過日、女王国葬のBBC中継を見ながら1983年春の記憶がよみがえった。シアトルに立ち寄られた女王は、すでに在位30年余りであったが、当時の英国はどん底の経済と国際的地位の低下にさいなまれていた。いわゆるサッチャー改革は緒についたばかりで、英国といえば英国病が代名詞だった。
英国は第二次世界大戦の戦勝国とはいえ、その被害は甚大であった。戦後は基幹産業の国営化を進めつつ福祉国家を目指した。これが裏目に出た。内には財政の悪化とインフレ高進、労働組合運動の頻発を招き、外には旧植民地の独立や冷戦の悪化で大英帝国の凋落は目を覆うばかりとなった。国際金融の覇権は米国ドルに握られ、1977年には国際通貨基金から借款を受ける事態にまで陥った。
反対に、敗戦国の日本は奇跡といわれるような高度成長を遂げて、Japan as No.1ともち上げられるようになっていた。1980年代の日英は、地球の両端で、日が昇る東の島国と闇夜に呻吟する西の島国という対照的な存在になっていたのである。

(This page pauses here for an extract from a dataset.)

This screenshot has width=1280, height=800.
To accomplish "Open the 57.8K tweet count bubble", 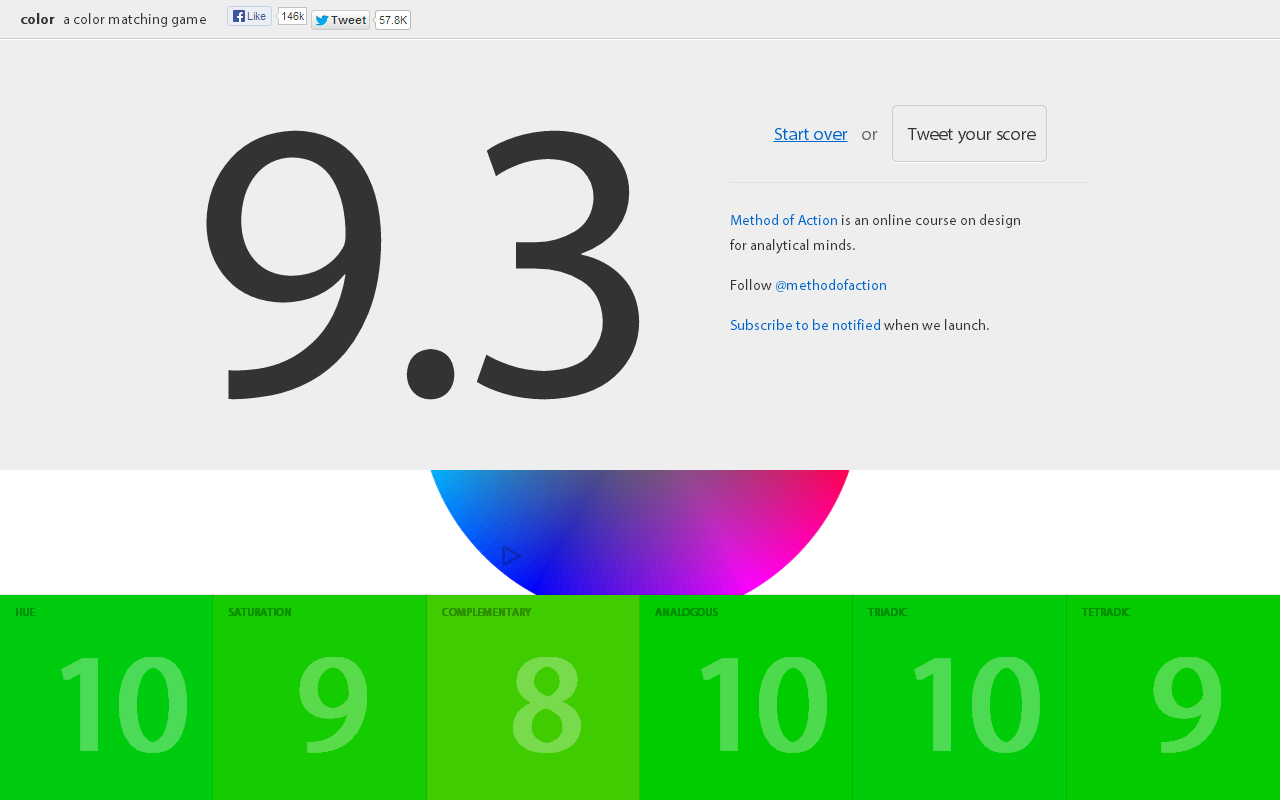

だが、日本はほどなくバブル経済が崩壊、デフレ・スパイラルと低成長の底なし沼のような長い失われた時代が続く。アベノミクスが浮揚のきっかけになりかけたが、肝心の実体経済のスピードが増さないうちにコロナ禍に沈んでいる。
英国はより厳しい。前世紀末には、競争主義のサッチャー改革で、国営企業の民営化や福祉政策の見直しと財政赤字の削減を進めた。金融ビッグバンは英国の金融業に競争力をつけた。北海油田も本格的に稼働し、2001年には「英国病克服宣言」を公表するまでになった。
しかし、その後、住宅金融危機、リーマン危機、北海油田の枯渇、移民問題等々に襲われたうえ、BREXITがさらに混迷に拍車をかけた。コロナ禍からの立ち上がりは早かったが、ロシアのウクライナ侵略戦争がとんでもない物価高と市場の混乱を招いている。新政権の経済・財政政策は困難を極め、伏在する地方の独立問題も悩ましい。エリザベス2世の逝去が、同国の行く末に一段と暗い影を落としているようだ。